Common failure modes

  • Agent cannot find the output files. Ensure the agent is looking in the correct output/ subdirectory. The exact folder name depends on what was set for output_base_dir during configuration.
  • Agent misinterprets the ATE direction. A negative ATE for after-hours collaboration is a positive outcome (less burnout). Make sure the agent correctly contextualizes the direction of the effect relative to the business question.
  • Agent overstates statistical significance. A p-value of 0.04 is borderline — the agent should present this with appropriate hedging rather than claiming a definitive causal effect.

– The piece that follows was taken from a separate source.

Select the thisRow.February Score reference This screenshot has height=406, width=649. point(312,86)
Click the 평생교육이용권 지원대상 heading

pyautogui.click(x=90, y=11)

  • Agent ignores sensitivity analysis. The E-values are critical for assessing robustness. If the agent skips this section, prompt it: “Also interpret the sensitivity analysis results from the JSON file.”
  • No significant results found. This is a valid outcome. The agent should not treat it as a failure, but rather frame it constructively with suggestions for next steps (more data, different outcome, qualitative complement).